_WHAT IS REQUIRED_
Can you retype the lines below, beginning at the line that contains "Task: Expand the play queue list counter" and stopping after the line that contains "click(x=44, y=50)"?

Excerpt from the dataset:
- - -

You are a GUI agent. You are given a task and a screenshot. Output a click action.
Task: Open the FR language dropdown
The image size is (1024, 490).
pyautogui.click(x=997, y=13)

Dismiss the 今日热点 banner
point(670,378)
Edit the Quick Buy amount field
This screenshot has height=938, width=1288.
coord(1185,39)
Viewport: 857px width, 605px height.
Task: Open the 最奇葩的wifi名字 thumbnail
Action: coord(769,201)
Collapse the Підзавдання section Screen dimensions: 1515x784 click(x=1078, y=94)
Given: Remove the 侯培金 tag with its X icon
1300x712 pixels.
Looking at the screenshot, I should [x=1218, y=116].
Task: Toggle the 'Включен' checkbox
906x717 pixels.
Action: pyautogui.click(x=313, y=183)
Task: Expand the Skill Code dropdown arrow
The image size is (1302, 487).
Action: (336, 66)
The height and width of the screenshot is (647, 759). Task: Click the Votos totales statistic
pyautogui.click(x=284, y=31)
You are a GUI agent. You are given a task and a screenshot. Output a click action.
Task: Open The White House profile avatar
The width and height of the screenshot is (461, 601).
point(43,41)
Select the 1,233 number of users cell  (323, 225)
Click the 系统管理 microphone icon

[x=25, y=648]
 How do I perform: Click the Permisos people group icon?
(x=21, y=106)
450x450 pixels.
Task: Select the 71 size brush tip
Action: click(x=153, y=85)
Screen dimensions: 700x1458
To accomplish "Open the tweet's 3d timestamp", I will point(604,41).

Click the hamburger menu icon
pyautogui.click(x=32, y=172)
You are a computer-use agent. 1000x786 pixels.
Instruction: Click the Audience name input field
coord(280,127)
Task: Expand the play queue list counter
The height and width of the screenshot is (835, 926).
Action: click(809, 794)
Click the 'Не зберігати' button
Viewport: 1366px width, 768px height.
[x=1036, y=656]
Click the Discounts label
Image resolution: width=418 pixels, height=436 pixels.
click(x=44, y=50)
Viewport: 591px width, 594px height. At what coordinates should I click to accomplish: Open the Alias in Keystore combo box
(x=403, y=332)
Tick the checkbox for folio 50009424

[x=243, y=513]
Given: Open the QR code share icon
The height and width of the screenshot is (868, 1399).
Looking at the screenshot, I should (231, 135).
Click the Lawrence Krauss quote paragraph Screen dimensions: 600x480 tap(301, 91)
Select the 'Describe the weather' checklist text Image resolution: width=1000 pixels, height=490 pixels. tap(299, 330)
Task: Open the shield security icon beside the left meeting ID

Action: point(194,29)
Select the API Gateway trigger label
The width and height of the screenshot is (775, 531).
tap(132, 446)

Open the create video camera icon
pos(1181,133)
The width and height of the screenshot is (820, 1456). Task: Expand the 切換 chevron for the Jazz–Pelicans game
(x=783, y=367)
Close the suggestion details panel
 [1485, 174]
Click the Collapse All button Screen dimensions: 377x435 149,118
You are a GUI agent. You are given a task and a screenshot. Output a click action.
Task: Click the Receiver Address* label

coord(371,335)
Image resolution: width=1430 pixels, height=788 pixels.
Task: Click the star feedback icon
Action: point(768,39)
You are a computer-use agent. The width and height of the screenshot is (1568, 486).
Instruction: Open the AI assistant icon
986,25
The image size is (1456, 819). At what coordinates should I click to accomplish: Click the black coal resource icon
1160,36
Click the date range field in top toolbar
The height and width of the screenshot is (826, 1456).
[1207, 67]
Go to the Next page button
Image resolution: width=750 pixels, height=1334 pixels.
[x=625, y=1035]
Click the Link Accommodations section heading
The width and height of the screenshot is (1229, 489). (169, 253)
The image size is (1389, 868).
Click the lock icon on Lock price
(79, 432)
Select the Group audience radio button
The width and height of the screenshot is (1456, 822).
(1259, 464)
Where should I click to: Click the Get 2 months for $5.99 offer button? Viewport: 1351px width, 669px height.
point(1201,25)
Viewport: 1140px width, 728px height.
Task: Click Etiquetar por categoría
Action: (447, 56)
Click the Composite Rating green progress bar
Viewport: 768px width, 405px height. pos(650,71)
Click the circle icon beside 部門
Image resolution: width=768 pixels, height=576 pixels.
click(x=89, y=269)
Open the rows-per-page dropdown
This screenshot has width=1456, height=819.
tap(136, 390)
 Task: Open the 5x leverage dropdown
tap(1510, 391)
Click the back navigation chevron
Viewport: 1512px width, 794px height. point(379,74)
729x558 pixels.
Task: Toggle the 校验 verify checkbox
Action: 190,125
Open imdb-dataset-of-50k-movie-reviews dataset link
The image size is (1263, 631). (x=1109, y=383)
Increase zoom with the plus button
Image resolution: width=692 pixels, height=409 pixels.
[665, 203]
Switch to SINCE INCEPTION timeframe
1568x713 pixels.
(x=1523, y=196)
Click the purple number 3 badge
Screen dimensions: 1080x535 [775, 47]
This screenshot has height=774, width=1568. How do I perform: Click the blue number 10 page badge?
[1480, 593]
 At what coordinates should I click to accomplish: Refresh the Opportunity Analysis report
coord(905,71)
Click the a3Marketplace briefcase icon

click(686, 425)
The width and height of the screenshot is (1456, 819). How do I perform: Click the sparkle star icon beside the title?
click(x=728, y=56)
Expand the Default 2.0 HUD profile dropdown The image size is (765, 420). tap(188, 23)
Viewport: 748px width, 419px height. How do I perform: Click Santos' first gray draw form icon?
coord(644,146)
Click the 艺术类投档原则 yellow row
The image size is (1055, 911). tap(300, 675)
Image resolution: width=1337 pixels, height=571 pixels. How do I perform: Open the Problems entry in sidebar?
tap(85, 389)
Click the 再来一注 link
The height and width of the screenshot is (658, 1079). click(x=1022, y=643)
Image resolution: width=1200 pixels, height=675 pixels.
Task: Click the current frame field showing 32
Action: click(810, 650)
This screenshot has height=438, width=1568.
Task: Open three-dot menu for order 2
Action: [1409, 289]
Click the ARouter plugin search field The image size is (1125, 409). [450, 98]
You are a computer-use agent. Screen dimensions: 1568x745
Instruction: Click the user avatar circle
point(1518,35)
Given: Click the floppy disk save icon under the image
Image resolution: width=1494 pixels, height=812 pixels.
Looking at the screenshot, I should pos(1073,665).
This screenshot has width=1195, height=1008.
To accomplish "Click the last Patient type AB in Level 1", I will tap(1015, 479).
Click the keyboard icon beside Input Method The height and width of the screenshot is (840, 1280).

- - -

_FULL RESPONSE_
Task: Expand the play queue list counter
The height and width of the screenshot is (835, 926).
Action: click(809, 794)
Click the 'Не зберігати' button
Viewport: 1366px width, 768px height.
[x=1036, y=656]
Click the Discounts label
Image resolution: width=418 pixels, height=436 pixels.
click(x=44, y=50)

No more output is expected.